Nello studio Resynchronization Therapy in Normal QRS trial (RethinQ), i ricercatori hanno sottoposto a impianto di un defibrillatore biventricolare 172 pazienti con scompenso cardiaco in classe funzionale NYHA III/IV, frazione di eiezione uguale o inferiore al 35%, QRS <130 msec ed evidenza ecocardiografia di dissincronia; i pazienti sono stati quindi randomizzati alla stimolazione biventricolare (85) oppure a nessuna stimolazione. L’età media dei pazienti era di 58 anni.
John F. Beshai, autore principale dello studio e direttore del Pacemaker and Defibrillator Service afferente alla Divisione di Cardiologia dell’Università di Chicago (USA), ha ricordato che i pazienti arruolati rispondevano a tutti i criteri attualmente riconosciuti dalle linee-guida per l’impianto di un dispositivo biventricolare, con l’unica eccezione della durata del QRS (le linee-guida considerano indicato l’impianto per QRS >120 msec). Lo scopo dello studio, infatti, era proprio quello di valutare se anche i pazienti con un QRS stretto, ma evidenza di una dissincronia elettromeccanica all’ecocardiogramma, potessero beneficiare della terapia di resincronizzazione cardiaca.

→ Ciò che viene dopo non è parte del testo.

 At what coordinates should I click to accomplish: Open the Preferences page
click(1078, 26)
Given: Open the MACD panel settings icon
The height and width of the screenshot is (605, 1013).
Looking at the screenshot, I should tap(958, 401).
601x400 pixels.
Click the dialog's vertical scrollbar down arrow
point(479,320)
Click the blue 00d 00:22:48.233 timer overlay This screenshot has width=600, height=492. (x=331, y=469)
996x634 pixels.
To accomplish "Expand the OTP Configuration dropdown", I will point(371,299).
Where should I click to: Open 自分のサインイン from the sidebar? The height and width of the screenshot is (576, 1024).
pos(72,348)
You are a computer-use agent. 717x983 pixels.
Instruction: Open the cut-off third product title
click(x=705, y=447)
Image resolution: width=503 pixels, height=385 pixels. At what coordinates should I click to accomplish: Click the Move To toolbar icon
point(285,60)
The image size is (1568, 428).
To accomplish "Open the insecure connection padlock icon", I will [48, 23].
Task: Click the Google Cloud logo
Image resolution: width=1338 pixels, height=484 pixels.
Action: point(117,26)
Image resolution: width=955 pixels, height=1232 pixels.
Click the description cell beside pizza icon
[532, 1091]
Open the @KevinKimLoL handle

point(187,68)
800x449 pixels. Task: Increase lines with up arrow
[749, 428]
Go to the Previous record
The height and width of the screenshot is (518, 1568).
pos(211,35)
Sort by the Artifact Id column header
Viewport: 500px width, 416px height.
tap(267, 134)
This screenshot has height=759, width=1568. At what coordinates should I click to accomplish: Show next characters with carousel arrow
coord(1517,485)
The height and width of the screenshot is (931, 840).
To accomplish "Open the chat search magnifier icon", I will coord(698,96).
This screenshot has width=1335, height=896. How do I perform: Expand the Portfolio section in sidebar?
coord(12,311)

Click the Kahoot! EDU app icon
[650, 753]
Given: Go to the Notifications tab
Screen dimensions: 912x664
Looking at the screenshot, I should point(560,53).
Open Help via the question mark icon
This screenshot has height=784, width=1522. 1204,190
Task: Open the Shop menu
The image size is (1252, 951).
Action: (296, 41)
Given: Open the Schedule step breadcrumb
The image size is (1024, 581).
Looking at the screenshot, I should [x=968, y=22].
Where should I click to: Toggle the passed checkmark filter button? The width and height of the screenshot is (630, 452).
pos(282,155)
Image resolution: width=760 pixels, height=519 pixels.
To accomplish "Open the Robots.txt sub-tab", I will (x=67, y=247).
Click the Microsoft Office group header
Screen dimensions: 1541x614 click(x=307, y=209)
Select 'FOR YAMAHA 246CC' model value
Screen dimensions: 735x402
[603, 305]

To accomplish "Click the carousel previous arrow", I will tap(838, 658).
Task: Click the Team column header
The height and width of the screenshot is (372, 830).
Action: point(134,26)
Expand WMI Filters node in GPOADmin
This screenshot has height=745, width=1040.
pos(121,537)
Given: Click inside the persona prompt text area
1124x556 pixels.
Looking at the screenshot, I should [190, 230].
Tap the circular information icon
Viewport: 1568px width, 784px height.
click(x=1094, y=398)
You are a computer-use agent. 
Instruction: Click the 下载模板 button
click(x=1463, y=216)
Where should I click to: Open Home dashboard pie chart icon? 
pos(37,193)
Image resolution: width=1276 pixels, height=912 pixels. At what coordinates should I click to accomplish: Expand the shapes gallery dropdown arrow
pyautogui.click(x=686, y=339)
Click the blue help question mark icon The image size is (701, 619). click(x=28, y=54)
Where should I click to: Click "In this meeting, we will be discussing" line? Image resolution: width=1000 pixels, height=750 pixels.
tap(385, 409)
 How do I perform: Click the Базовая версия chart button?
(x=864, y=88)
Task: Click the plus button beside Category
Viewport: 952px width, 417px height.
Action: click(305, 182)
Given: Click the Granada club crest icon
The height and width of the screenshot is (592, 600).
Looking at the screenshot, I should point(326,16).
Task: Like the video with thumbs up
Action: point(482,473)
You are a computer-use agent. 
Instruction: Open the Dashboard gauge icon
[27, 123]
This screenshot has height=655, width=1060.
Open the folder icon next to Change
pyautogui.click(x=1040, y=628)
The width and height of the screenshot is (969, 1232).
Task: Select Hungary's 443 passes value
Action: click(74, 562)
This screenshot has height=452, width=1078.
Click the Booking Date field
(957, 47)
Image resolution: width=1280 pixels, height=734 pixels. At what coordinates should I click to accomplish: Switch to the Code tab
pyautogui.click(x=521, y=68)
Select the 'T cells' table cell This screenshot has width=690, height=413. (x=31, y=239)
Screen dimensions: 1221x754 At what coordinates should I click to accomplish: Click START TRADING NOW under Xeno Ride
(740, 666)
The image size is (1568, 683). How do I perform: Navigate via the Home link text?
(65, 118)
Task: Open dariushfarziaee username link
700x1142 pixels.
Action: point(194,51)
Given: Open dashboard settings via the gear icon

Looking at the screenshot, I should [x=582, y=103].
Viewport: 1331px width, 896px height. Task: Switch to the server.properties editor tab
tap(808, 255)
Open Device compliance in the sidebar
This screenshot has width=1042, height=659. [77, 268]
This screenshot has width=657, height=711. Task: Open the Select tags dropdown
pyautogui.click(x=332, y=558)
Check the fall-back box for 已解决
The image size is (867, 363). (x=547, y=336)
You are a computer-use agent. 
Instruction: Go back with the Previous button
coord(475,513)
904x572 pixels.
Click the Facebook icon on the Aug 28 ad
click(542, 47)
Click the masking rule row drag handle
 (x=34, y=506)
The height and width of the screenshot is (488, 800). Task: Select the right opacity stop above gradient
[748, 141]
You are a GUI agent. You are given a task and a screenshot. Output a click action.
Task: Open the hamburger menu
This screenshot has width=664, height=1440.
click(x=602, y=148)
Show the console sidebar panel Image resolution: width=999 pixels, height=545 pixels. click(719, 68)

L’endpoint primario valutato nello studio era il VO2 max dei pazienti, cioè il consumo miocardico di ossigeno di picco al test da sforzo cardiopolmonare. Non sono state rilevate differenze in termini di VO2 fra il gruppo in trattamento attivo e il gruppo di controllo. Sebbene la classe NYHA sia risultata migliorata nel gruppo trattato con la stimolazione biventricolare, altri importanti parametri clinici considerati, come il punteggio relativo alla qualità della vita (questionario Quality of Life, QoL) e la distanza percorsa dal paziente in 6 minuti (six minute walking test), non hanno presentato differenze statisticamente significative fra i due gruppi.
“Saranno necessarie ulteriori ricerche per comprendere quali siano i parametri migliori da utilizzare per identificare i pazienti che potranno maggiormente beneficiare della terapia di resincronizzazione cardiaca”, ha concluso l’autore.
Lo studio è stato finanziato da St. Jude Medical and Epic HF, Atlas +HF CRT-D systems.